The new commercial is called “Ugokashitsuzukeru. Jibun wo. Shorai wo. The future Isn’t Waiting“, with the Japanese part translating to “Keep Moving. Yourself. The future.” Featuring stories based on “the real-life experience of athletes”, this clip shows three soccer girls from different backgrounds in Japan — one is Japanese, one is Korean, and one is, like Osaka, mixed race, with a Black father and Japanese mother — and reveals how they “overcome their daily struggles and conflicts to move their future through sports.”
The commercial has English subtitles available, so click the white gear button next to the CC in the bottom right corner to turn them on, and take a look at the clip below.
The two-minute video is a moving look at what it can be like to be a young girl into soccer in Japan. The Japanese girl is bullied at school and struggles to meet her parents’ expectations to excel at schoolwork, with her questioning, “Am I good enough?”
On the other hand, the Black Japanese girl struggles to blend in, wondering “Am I normal enough?” as her Japanese classmates stare at her for looking different and touch her hair in the girls’ bathroom.
She can be seen watching a video of Osaka on her phone, and one of the comments that’s often directed at the tennis player, “So are you American or Japanese?” appears to hit home for her as well.
The Korean girl, who’s a transfer student in Japan, can be seen scrolling through information on her phone that discusses the “zainichi problem”, with “zainichi” meaning “foreign resident in Japan” and often used to refer to Koreans. Japanese-Korean relations can be tense and often hostile, and this girl gets stared at menacingly on the street and wonders if she should stand out a little less and get people to like her.
In the end, though, all three girls, who experienced all of these insecurities and feared that “Maybe I just have to deal with it“, eventually come to the realisation that no, they don’t have to just deal with it. They don’t have to wait until one day for things to change and get better — they will make it happen, by proudly doing what they love to do, and proudly loving their ethnicity and who they are as well.
▼ Nike reminds us that sport brings people from all sorts of backgrounds together.
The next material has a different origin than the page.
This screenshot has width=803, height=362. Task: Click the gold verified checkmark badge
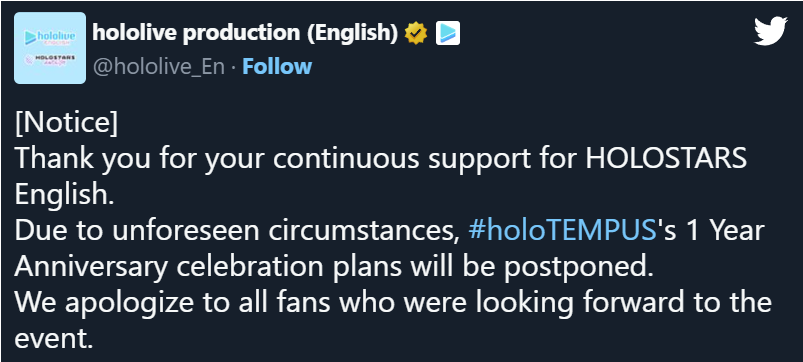coord(416,34)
The commercial brings to light the problem of bullying in Japan, and Nike’s handling of the issue drew many Japanese supporters on social media.
“This is amazing. I feel like I’ve never seen a commercial that cuts into the issue of living in Japan and minorities in Japanese advertising.”
“Thank you so much. Please continue to send important messages like this.”
“I’m so impressed by Nike. Thank you!”
“This made me cry. It would be wonderful if we could stop young people having thoughts like this.”
“So good – I’m always buying Nike because of ads like this!”
However, on the other side of the fence, a large number of Japanese took offense to the ad, saying:
“Is Japan really such a country full of discrimination? It feels like you’re creating a false impression of Japan.”
“You’re crossing the line and making Japanese people look foolish.”
“I feel this depicts Japanese as being extremely inhumane.”
“It’s not just Japan – discrimination exists in other countries too.”
“There’s no bullying in Japan!”
“I won’t buy Nike ever again!”
The video ruffled so many feathers with right-wingers in Japan that the video actually received more dislikes than likes, with 18,000 dislikes and 17,000 likes as of this writing. The comments on the YouTube video itself were also filled with hateful, racist remarks and comments from people who appear to be blind to bullying as a problem here, despite the fact that you can buy bully insurance for your children in Japan.
All the dislikes and negative comments on the video actually suggest that Nike has hit a nerve, with some commenters saying this just proves how necessary an ad like this is in today’s society. The more we expose the Japanese public to stories of bullying and racism, the more they’ll be able to recognize it and stop it, so when Japanese comedians joke about Naomi Osaka’s complexion being “too sunburned” or a Japanese company whitewashes the tennis star for their commercials, people will be able to realize what’s happening and call them out for it.
Addressing problems like bullying and racism in Japan isn’t a slur on the country — it’s a gentle prod towards improving society for everyone, so that one day, when another Japanese girl like Naomi Osaka makes it big on the world stage, people can accept her for who she is, instead of continually asking her about her love of katsudon.